A scandal has brewed in India’s beer market. Anheuser-Busch InBev, Heineken-backed United Breweries and Carlsberg are facing modest fines for fixing prices over the course of 11 years. Tough regulations make margins thin in the $6 billion market, but its growth is too good to give up.
Top executives at Carlsberg, SABMiller and United Breweries, maker of Kingfisher beer, colluded to fix prices in India between 2007 and October 2018, according to a government investigation report seen by Reuters. AB InBev, which acquired SABMiller in 2016, discovered the cartel and alerted a regulator. Now all three are pleading for leniency. The resulting fine could top $250 million: small beer for the country’s top three brewers, whose combined market capitalisation exceeds $140 billion.
Reputational damage in a market where railing against the evils of liquor wins votes could be the bigger problem. Some states already prohibit alcohol consumption. Elsewhere, the industry is tightly managed, with most states controlling pricing and often imposing heavy taxes.
That restrains profitability. For example, in the year to March 2020, United Breweries’ net income in India was less than 3% of revenue. Heineken, which owns more than 45% of United, enjoyed a comparable margin of more than 7% globally in 2019. Covid-19 has made business even tougher in India. New Delhi imposed a special duty of 70% on retail alcohol purchases in May to discourage mass gatherings.
A patchy corporate governance record doesn’t help. Heineken had a tough time from the start. Having acquired a stake in the $4 billion group in 2008, the Dutch brewer has struggled to remove disgraced tycoon Vijay Mallya as chairman, even though he was arrested in 2017 over accusations of fraud.

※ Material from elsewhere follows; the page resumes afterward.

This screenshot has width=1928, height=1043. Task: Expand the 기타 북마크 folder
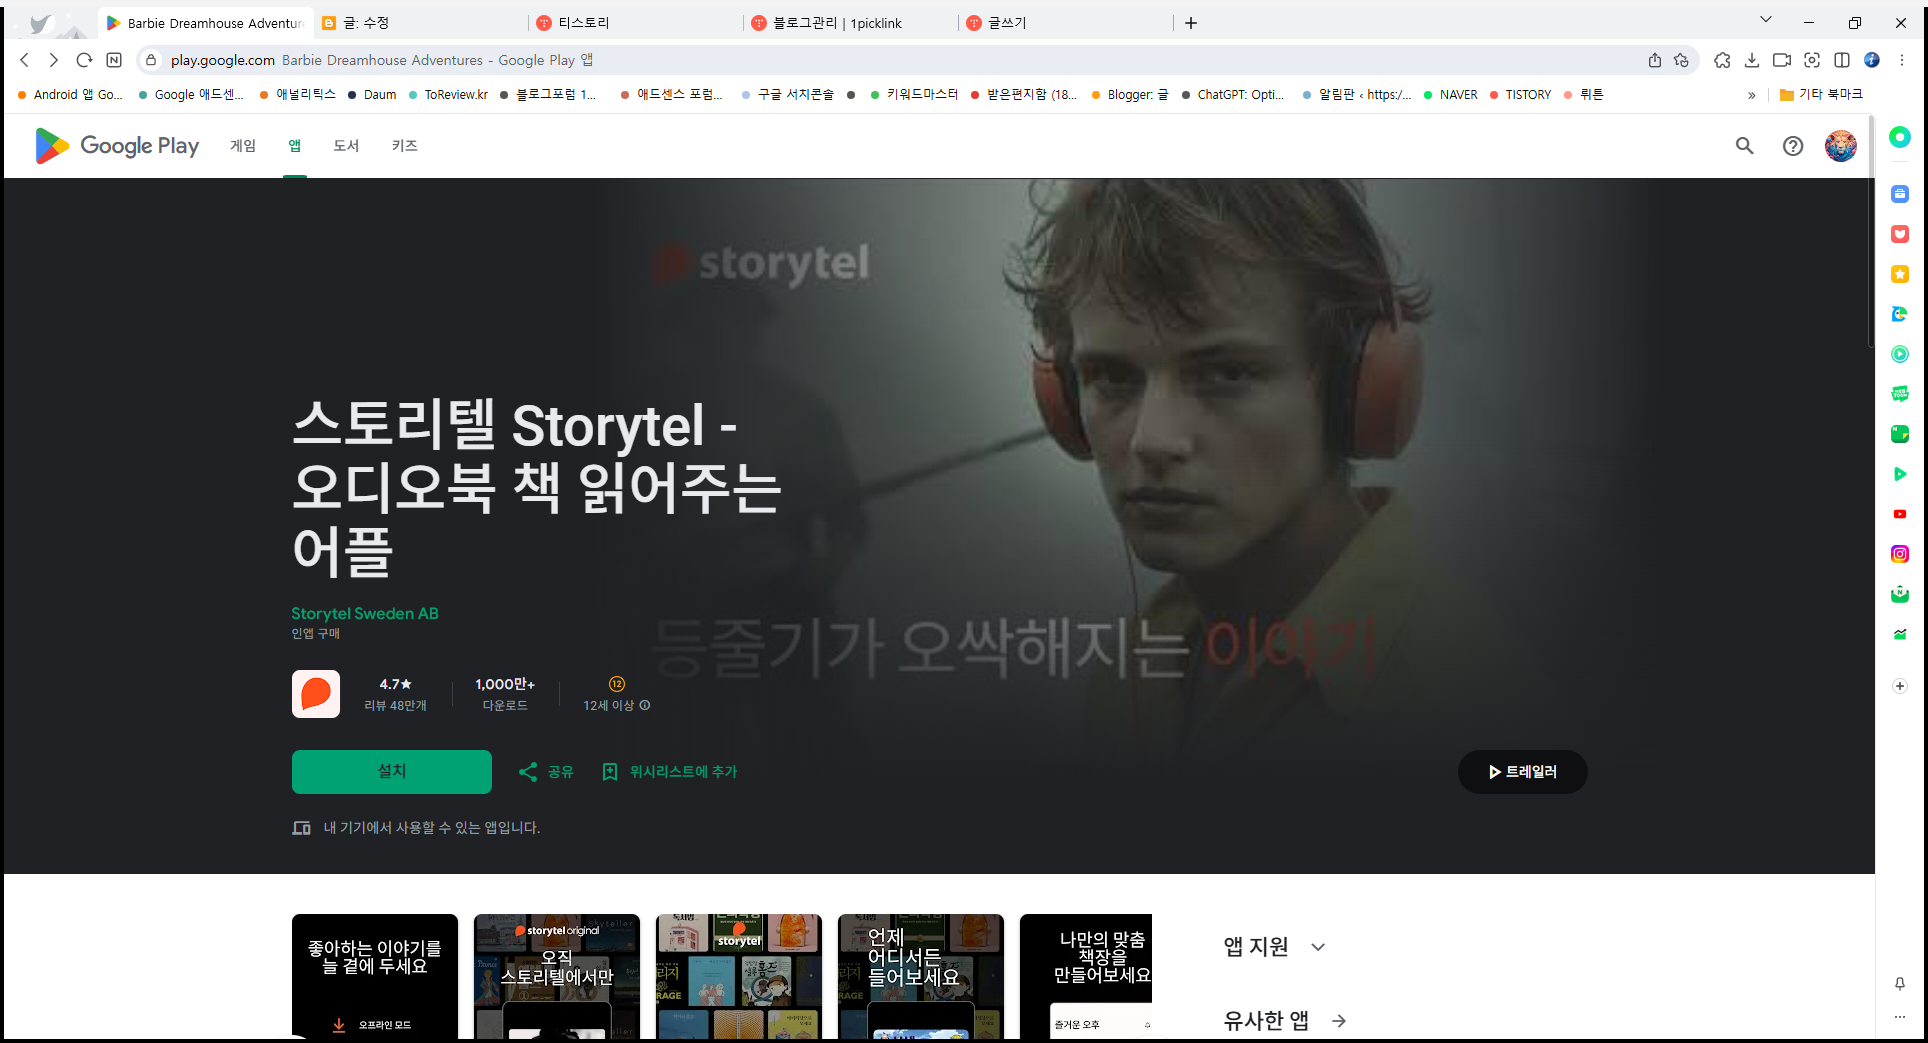click(1820, 94)
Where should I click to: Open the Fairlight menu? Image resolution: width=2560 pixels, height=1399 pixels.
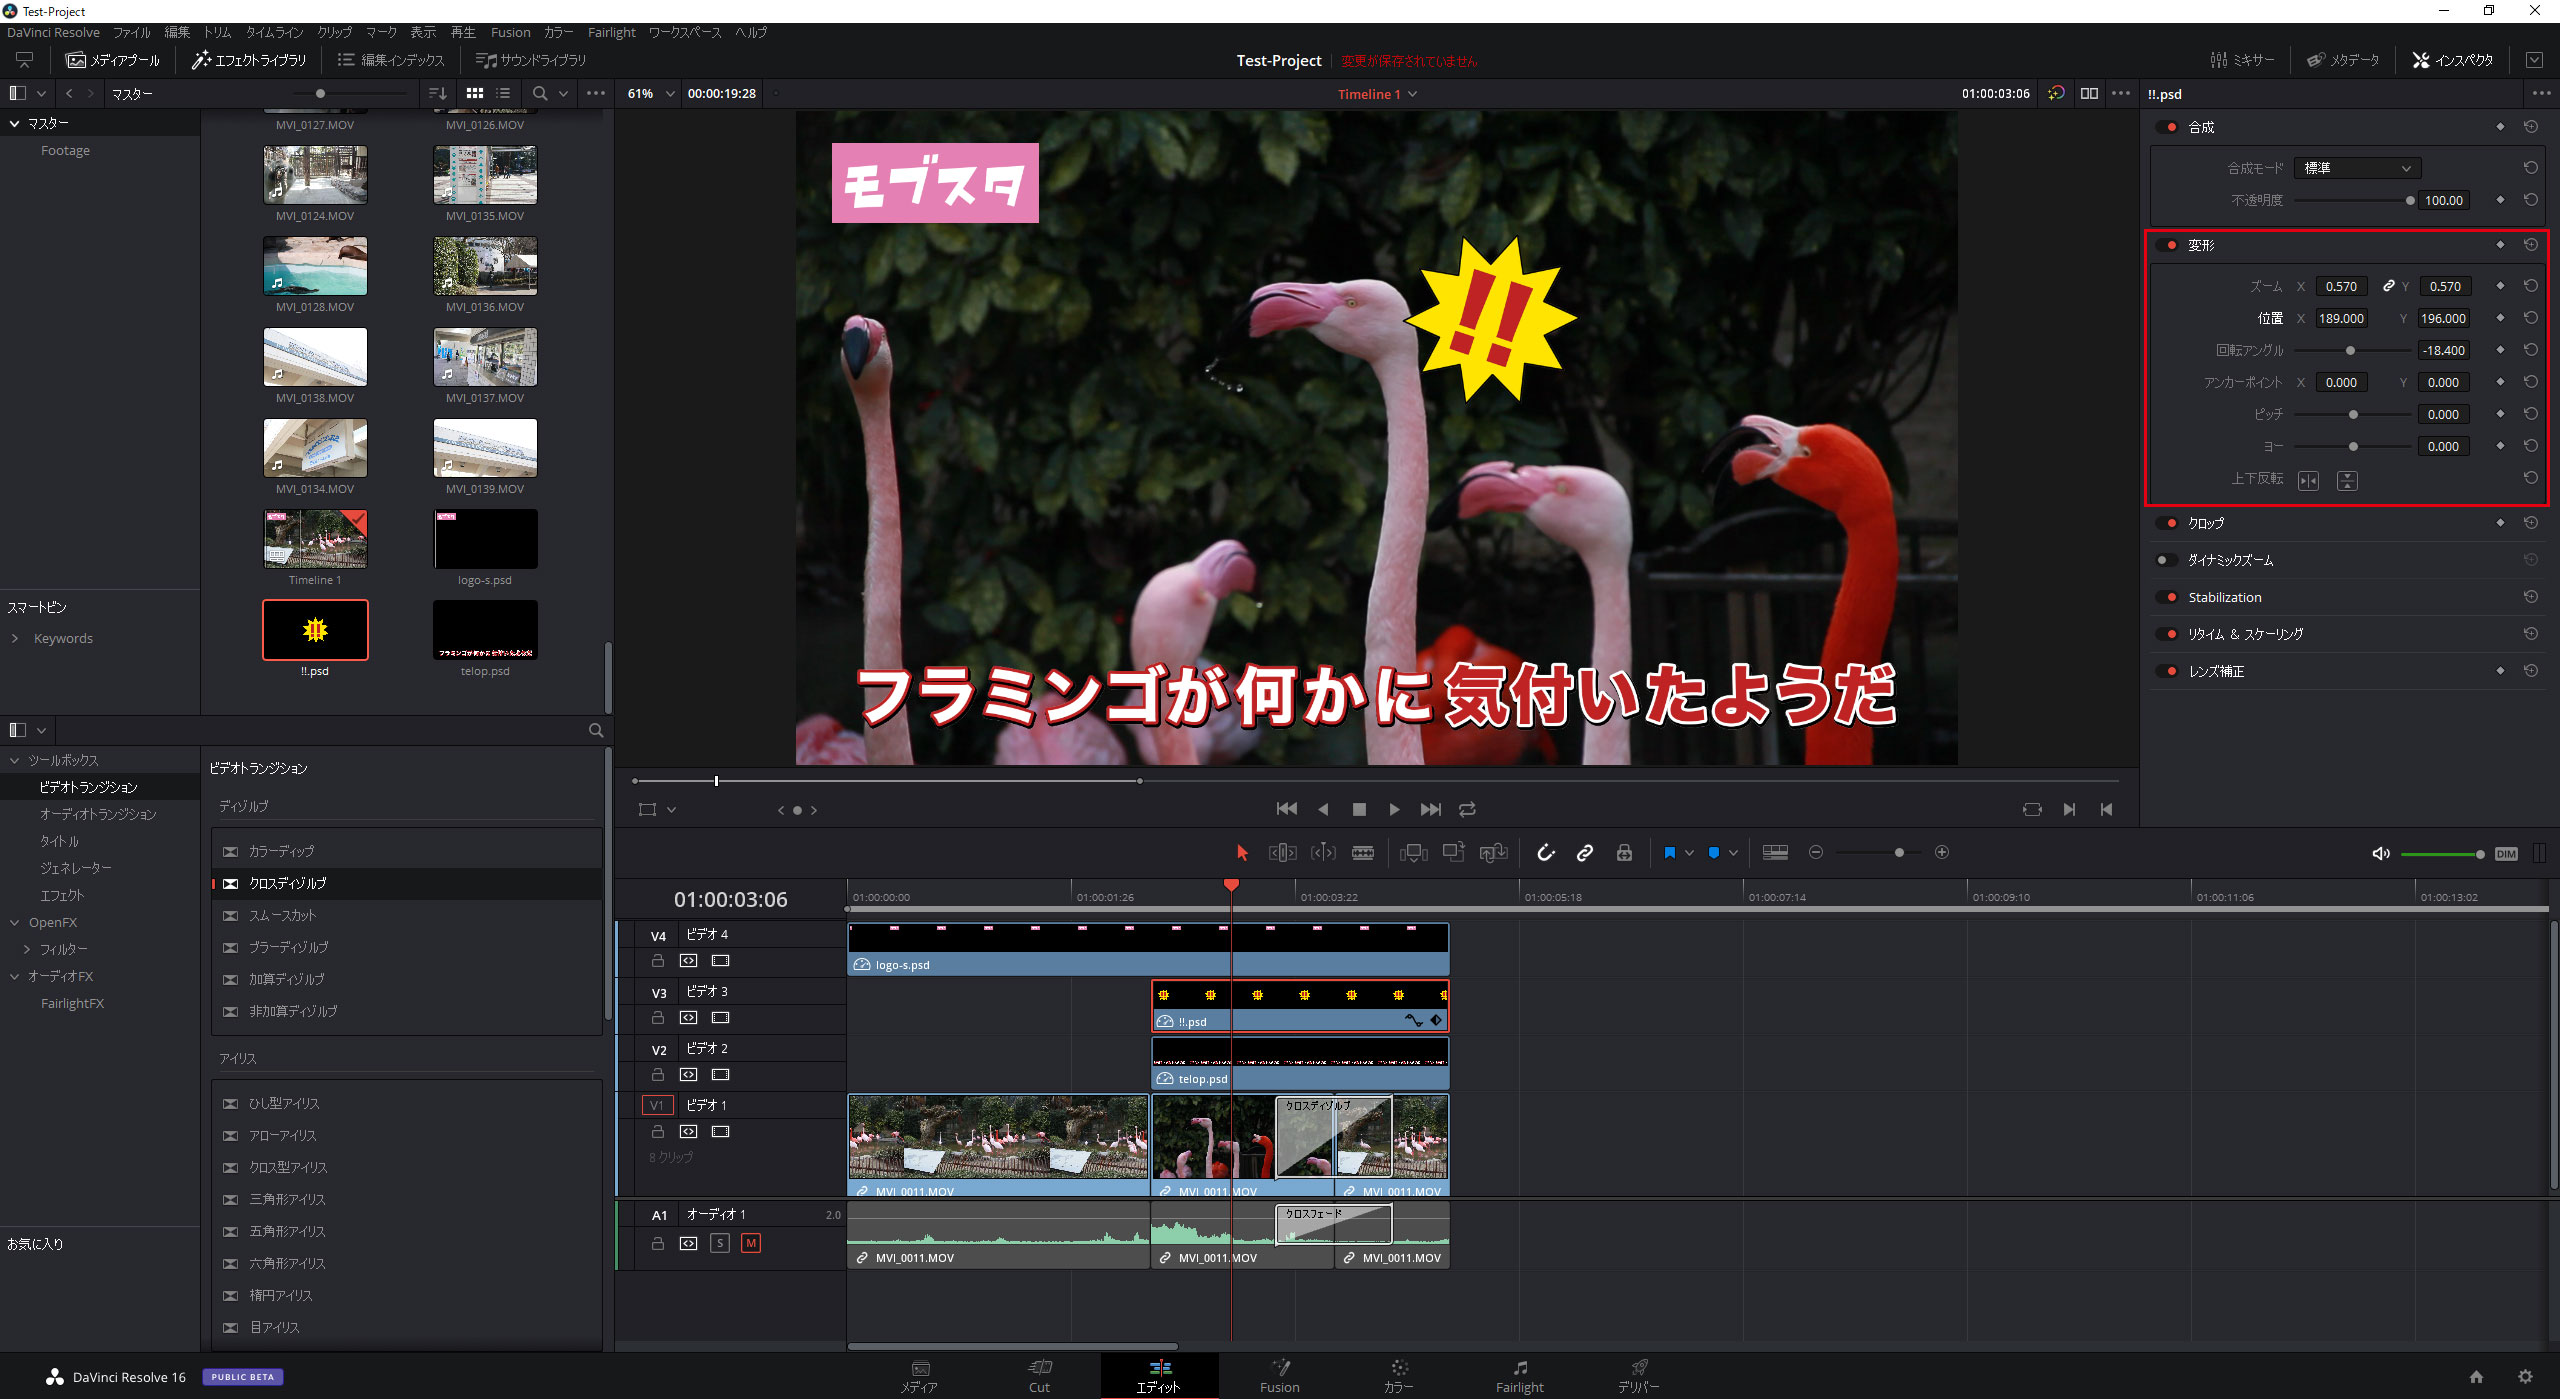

Nevertheless, alcohol consumption is growing alongside India’s young, expanding population. The beer market grew 5.6% in 2019, according to Euromonitor, faster than the global average. Carlsberg said revenue grew at a high single digit there in 2019, helped by higher prices. The pandemic has been disastrous, but sales are expected to rise 13% next year. For an industry desperate for top line growth, India is worth the headache.